__EXERCISE PROMPT__.
However many lines the data holds, transcribe them all exactly.

(MATERIAL PROVIDED Opens)

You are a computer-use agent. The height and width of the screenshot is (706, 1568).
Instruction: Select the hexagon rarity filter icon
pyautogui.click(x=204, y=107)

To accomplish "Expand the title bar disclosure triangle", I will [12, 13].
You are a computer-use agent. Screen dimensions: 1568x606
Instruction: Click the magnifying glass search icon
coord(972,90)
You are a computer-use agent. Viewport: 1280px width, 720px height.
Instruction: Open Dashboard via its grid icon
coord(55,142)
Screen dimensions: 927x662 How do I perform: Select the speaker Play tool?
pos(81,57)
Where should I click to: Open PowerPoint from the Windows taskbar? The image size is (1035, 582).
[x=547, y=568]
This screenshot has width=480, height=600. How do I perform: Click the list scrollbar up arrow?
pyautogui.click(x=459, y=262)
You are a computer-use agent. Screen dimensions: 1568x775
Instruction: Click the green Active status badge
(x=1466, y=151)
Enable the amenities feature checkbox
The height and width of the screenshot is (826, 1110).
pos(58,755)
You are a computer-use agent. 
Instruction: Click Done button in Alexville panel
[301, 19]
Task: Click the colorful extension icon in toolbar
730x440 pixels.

(MATERIAL PROVIDED Closes)

__RESPONSE AREA__.
You are a computer-use agent. The height and width of the screenshot is (706, 1568).
Instruction: Select the hexagon rarity filter icon
pyautogui.click(x=204, y=107)

To accomplish "Expand the title bar disclosure triangle", I will [12, 13].
You are a computer-use agent. Screen dimensions: 1568x606
Instruction: Click the magnifying glass search icon
coord(972,90)
You are a computer-use agent. Viewport: 1280px width, 720px height.
Instruction: Open Dashboard via its grid icon
coord(55,142)
Screen dimensions: 927x662 How do I perform: Select the speaker Play tool?
pos(81,57)
Where should I click to: Open PowerPoint from the Windows taskbar? The image size is (1035, 582).
[x=547, y=568]
This screenshot has width=480, height=600. How do I perform: Click the list scrollbar up arrow?
pyautogui.click(x=459, y=262)
You are a computer-use agent. Screen dimensions: 1568x775
Instruction: Click the green Active status badge
(x=1466, y=151)
Enable the amenities feature checkbox
The height and width of the screenshot is (826, 1110).
pos(58,755)
You are a computer-use agent. 
Instruction: Click Done button in Alexville panel
[301, 19]
Task: Click the colorful extension icon in toolbar
730x440 pixels.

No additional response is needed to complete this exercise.